Officials try to prevent spread of bird flu in Europe

? Romanian authorities called for calm Saturday as they quarantined an eastern region where tests confirmed Europe’s first appearance of a deadly strain of bird flu that has devastated flocks and killed dozens of people in Asia.

Poland’s government, meanwhile, banned the sale of live birds at open-air markets and ordered farmers to keep poultry in closed quarters beginning Monday. It also banned pigeon races.

“We are doing this to protect the public from danger,” Polish Agriculture Minister Jerzy Pilarczyk said.

On Friday, after the deadly H5N1 virus was confirmed in Turkey, on Europe’s doorstep, European Union experts agreed that steps should be taken to limit contact between domestic fowl and wild birds. Experts say migrating birds have spread the disease since it appeared in Southeast Asia two years ago.

A Romanian health worker carries domestic birds before gassing them Saturday in the village of Vulturul, 186 miles east of Bucharest, Romania.

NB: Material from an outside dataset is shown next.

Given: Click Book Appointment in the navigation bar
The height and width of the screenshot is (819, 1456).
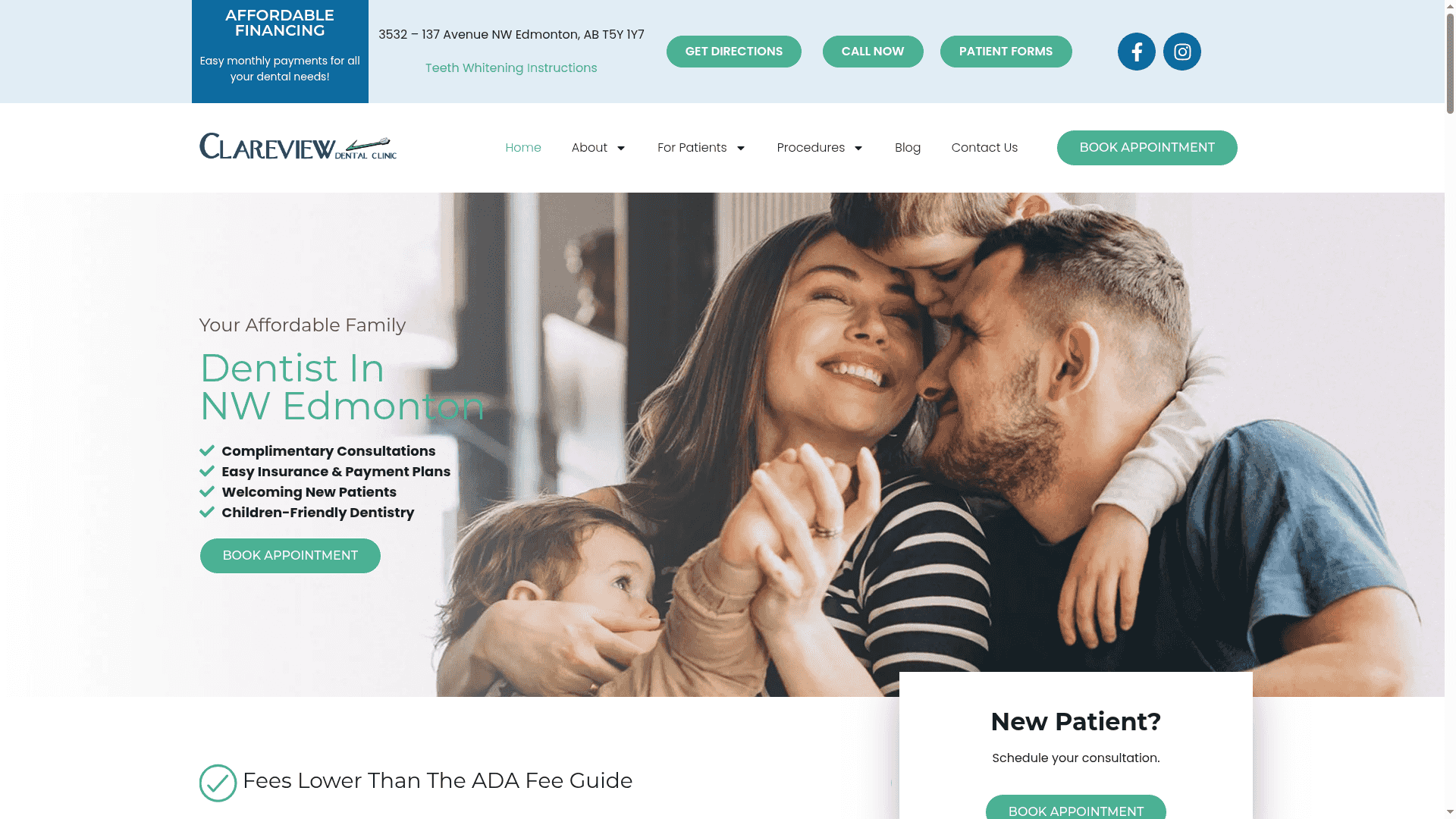Looking at the screenshot, I should 1147,147.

Authorities around the world fear the virus could mutate into a form that can be passed among people, leading to a flu pandemic that some say could potentially kill millions. So far, most of the 60 human deaths involving H5N1 have been linked to victims’ contact with birds.

In Vietnam, U.S. Health and Human Services Secretary Mike Leavitt called for all nations to work together to quickly come up with preparedness plans.

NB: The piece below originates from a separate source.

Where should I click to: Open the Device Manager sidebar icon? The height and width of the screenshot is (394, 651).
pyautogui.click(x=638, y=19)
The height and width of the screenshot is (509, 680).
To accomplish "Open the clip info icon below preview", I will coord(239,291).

Leavitt warned that the “chances are not good” for being able to detect when a dangerous mutation first occurs and for moving fast to contain it and prevent a pandemic.

British laboratory tests confirmed that H5N1 was the virus that killed migratory birds found dead in Romania’s Danube River delta.

Romanian Agriculture Minister Gheorghe Flutur placed the Dobrogea region under quarantine, requiring all vehicles entering and leaving the area to be disinfected. Checkpoints were set up on roads into the area, and the region was banned from shipping out eggs and poultry meat.

The area includes the Danube and Black Sea counties of Tulcea and Constanta, where 1.5 million people live. The two lake-filled counties are an important stop for migratory birds from Asia.

Flutur said birds in four neighboring counties were being monitored.

“We are doing what needs to be done,” he said. “There should be no panic. We are proceeding the way they proceeded in other countries.”